_Tugas:_ Menurut teks tentang perbatasan peninggalan penjajah di bawah ini, Garis Radcliffe diberi nama dari siapa?

_Penggalan Teks:_
Ketika Thailand dan Kamboja terlibat bentrokan di wilayah perbatasan yang disengketakan pekan lalu, para analis cepat mengaitkan ketegangan itu dengan warisan kolonial kekuatan Barat—terutama Prancis dan Inggris—yang dahulu menguasai kawasan tersebut.
Beberapa minggu sebelumnya, pada Mei, India dan Pakistan kembali bersitegang selama enam hari di wilayah sengketa Jammu dan Kashmir. Konflik itu pun berakar pada kolonialisme: kedua negara dulunya merupakan bagian dari India Britania, dan garis perbatasannya dibentuk oleh pemeta kekaisaran.
Garis Radcliffe, yang dinamai dari seorang pengacara Inggris bernama Cyril Radcliffe, membelah anak benua menjadi dua tetangga yang penuh ketegangan dan telah berperang empat kali dalam tujuh dekade terakhir karena wilayah tersebut.
Seperti halnya di Asia, jejak kolonial juga dapat ditemukan di sebagian besar peta dunia modern.
Dari Amerika hingga Afrika dan Timur Tengah, banyak perbatasan tidak digambar oleh penduduk aslinya, melainkan oleh kekuatan jauh seperti Prancis, Inggris, Spanyol, Italia, dan Belanda, yang lebih mementingkan kemudahan kekaisaran dibanding kesesuaian etnis atau budaya.
Sifat sewenang-wenang perbatasan di Afrika dan Timur Tengah juga merupakan hasil dari proyek kolonial Inggris, Prancis, Belanda, Italia, dan Spanyol—mulai dari Maroko hingga Irak, Kuwait, Eritrea, dan Afrika Selatan.
Dari sekian banyak kekuatan kolonial Barat, Inggris dan Prancis—dua anggota tetap Dewan Keamanan PBB—memegang peran paling signifikan dalam menggambar perbatasan internasional.

_Isi Data:_
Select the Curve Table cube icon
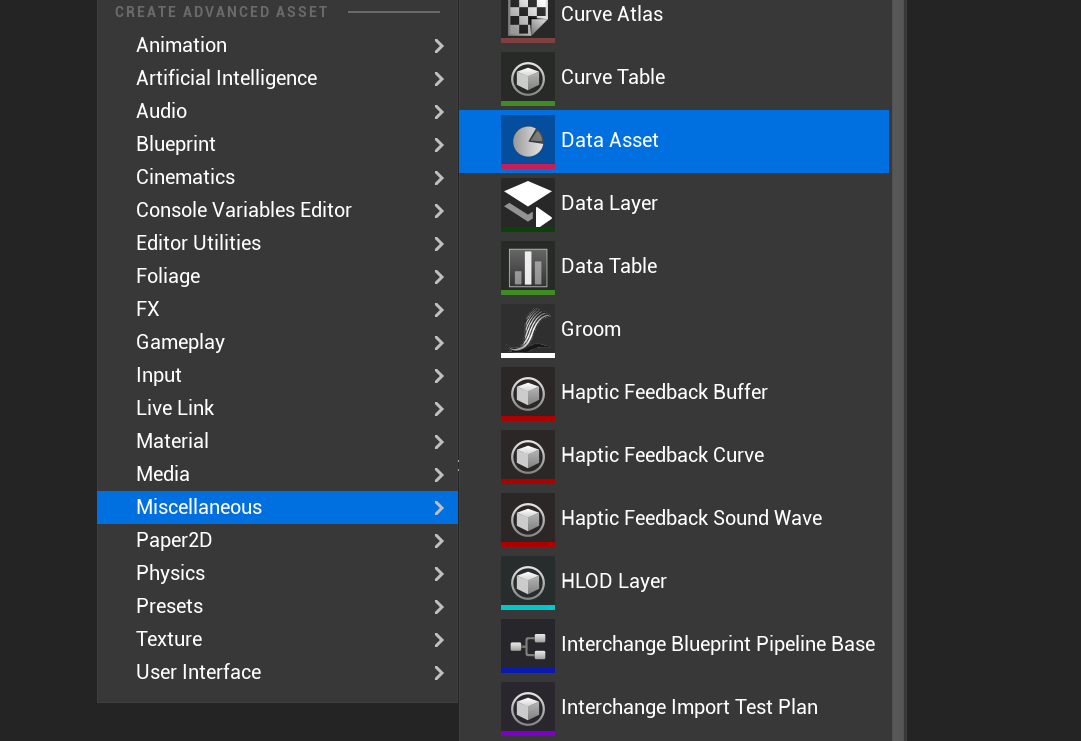1081x741 pixels. (527, 78)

_Hasilnya:_ Dari Cyril Radcliffe, seorang pengacara Inggris.